Na véspera, as taxas dos DIs (Depósitos Interfinanceiros) já haviam registrado quedas firmes depois que o Departamento de Comércio dos EUA divulgou um índice PCE em linha com o projetado pelo mercado (+0,3% em janeiro).

No início da sessão desta sexta-feira, as taxas futuras chegaram a oscilar em alta no Brasil, em sintonia com o avanço dos rendimentos do Treasury de dez anos -- referência global de investimentos. Às 11h46, a taxa do contrato para janeiro de 2027, por exemplo, atingiu a máxima de 10,005% (alta de cerca de 3 pontos-base ante o ajuste da véspera).

A divulgação do PMI industrial dos EUA, medido pelo Instituto de Gestão do Fornecimento (ISM, na sigla em inglês), mudou o cenário a partir das 12h. O indicador caiu de 49,1 em janeiro para 47,8 em fevereiro.
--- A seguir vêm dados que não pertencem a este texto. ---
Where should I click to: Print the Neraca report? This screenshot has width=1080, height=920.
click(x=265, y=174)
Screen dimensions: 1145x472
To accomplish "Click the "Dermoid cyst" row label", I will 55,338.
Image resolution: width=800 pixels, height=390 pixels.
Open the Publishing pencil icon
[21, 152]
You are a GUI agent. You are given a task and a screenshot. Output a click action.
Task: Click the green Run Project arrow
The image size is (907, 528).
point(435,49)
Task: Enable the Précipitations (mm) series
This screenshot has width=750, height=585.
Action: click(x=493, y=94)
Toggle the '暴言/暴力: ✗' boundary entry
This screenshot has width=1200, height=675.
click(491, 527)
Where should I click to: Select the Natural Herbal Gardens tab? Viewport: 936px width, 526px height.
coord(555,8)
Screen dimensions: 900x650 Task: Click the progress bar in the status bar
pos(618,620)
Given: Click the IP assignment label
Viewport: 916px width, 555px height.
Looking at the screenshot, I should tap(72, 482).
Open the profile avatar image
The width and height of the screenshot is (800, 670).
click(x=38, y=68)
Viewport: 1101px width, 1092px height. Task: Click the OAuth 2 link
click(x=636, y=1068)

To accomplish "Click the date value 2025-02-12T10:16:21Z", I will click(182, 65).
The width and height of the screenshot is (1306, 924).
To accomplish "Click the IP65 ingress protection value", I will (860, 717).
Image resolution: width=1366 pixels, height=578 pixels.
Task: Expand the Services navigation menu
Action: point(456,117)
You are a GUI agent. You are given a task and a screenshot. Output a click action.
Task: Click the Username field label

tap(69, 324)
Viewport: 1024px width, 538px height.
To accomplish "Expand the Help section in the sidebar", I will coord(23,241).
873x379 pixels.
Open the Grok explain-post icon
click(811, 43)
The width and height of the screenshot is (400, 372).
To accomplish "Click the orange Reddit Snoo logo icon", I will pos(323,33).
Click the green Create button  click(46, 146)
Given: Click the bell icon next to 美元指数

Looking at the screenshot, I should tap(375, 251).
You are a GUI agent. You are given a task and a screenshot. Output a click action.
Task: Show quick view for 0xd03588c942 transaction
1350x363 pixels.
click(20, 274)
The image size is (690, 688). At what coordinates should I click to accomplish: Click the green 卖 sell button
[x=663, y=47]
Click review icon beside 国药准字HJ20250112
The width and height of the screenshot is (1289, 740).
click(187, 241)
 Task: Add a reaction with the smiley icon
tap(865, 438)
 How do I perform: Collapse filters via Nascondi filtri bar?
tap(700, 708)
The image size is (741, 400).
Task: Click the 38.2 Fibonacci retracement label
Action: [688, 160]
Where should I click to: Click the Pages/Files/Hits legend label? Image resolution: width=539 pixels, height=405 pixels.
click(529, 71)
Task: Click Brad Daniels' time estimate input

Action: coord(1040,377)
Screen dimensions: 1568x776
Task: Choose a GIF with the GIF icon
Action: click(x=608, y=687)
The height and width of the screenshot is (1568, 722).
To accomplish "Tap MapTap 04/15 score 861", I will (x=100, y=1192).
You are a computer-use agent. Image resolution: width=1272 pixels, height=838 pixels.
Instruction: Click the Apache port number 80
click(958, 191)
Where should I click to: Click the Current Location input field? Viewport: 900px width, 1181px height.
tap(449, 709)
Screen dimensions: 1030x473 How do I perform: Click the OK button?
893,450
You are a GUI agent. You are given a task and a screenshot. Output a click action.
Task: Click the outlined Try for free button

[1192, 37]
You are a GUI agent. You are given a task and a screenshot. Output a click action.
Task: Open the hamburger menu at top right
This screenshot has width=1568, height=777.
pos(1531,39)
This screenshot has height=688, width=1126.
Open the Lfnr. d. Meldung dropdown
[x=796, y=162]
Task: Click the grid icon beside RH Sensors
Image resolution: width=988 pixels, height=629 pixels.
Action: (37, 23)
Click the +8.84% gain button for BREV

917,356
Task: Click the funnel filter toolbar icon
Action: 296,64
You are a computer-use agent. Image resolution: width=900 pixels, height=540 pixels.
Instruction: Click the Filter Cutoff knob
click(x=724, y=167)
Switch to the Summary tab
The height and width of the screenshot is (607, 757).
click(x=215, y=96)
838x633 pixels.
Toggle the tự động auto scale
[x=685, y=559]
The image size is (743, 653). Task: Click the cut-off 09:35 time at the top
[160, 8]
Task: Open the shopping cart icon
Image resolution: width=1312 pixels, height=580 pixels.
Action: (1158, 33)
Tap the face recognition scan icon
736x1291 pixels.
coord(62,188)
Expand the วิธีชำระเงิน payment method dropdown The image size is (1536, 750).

Foi o 16º mês consecutivo em que o PMI permaneceu abaixo de 50, o que indica contração no setor industrial. Economistas ouvidos pela Reuters esperavam um PMI de 49,5 em fevereiro.

Os dados ruins colocaram os yields no território negativo, pressionando também o dólar em relação a outras moedas. No Brasil, as taxas dos DIs também despencaram após o PMI norte-americano, em meio à avaliação de que a fraqueza da indústria eleva as chances de o Fed iniciar o processo de cortes de juros em junho -- e não em julho ou depois disso.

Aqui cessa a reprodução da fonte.